In a presentation to the Key Issues for Licensed Retail 2004 conference, organised by Martin Info in London, Jim Fallon of the corporate finance adviser McQueen said a clear gap has already opened up between the "first division" pub companies, Punch Taverns, Enterprise Inns and Mitchells & Butler, the second division and the rest.
As retailers have consolidated since the Beer Orders of the early 1990’s into larger and larger groups, so suppliers have had to consolidate as well, Fallon said.
Now, with the very strong premier division retail groups and a consolidating supplier base, "a grocer market-style industry structure is becoming a more likely end game in licensed retail than any other", with a few big firms dominating the landscape.
The result, Fallon said, is that just as in the grocery world, pub retailers will have "must stock, category killer" brands, such as Stella and own-label. "It is not difficult to foresee a scenario whereby the big retailers in the pub sector have ’own label’ standard products sold at relatively low prices," Fallon said. "They will continue to stock category killers, the brands which are heavily supported and therefore draw customers. However, the third strongest brands could very soon find themselves marginalised."

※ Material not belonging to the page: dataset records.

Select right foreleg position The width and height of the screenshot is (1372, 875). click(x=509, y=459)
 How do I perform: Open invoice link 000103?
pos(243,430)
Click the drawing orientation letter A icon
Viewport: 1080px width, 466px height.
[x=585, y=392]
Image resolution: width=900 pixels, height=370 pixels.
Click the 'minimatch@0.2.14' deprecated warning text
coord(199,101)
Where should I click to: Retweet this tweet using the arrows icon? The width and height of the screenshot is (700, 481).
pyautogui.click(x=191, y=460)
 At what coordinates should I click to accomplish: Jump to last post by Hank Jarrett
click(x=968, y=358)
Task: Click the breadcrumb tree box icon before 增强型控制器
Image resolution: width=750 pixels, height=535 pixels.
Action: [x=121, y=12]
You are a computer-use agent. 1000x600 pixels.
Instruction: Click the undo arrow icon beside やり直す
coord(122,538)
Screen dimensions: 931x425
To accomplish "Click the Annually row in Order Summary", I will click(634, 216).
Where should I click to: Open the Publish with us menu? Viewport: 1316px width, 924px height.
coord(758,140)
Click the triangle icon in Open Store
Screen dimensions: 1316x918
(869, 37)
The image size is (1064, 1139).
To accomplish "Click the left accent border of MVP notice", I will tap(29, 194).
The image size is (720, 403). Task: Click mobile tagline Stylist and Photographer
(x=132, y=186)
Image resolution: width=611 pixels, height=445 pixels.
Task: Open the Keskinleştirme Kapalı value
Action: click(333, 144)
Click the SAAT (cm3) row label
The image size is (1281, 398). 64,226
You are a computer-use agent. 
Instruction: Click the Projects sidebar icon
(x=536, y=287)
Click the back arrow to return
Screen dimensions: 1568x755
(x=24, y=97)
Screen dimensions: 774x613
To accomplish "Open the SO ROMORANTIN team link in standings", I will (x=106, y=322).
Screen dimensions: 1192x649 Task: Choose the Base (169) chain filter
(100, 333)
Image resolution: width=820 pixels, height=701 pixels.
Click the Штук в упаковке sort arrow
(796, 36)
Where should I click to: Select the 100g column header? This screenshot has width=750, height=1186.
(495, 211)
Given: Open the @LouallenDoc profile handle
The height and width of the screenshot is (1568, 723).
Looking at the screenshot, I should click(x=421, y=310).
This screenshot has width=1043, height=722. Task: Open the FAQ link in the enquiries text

On the retailing side, with a small number of groups so dominant, "the key to success for all but the largest operators is going to be retailing innovation," Fallon said. "This may prove a challenging time for many operators and producers, but it should be good news for consumers". Already, he said, retailing innovation has taken the pub business into a new dimension, "greatly improving what was on offer to the consumer in most cases".
However, he warned against a repetition of the strategies of the last decade: "The High Street saw far too much capital chasing a reducing number of 18 to 24 year olds in the latter part of the 1990’s and we have seen a painful fallout from that sector since then. The stock market encouraged rapid roll-out concepts when many of them did not have strong enough formats to stand out from the crowd. In any event, the total market size was not in significant growth, and supply far outstripped demand.
"This does not mean that the sector is doomed, merely that a check and balance is sometimes introduced by capitalism when something appears to be good to be true."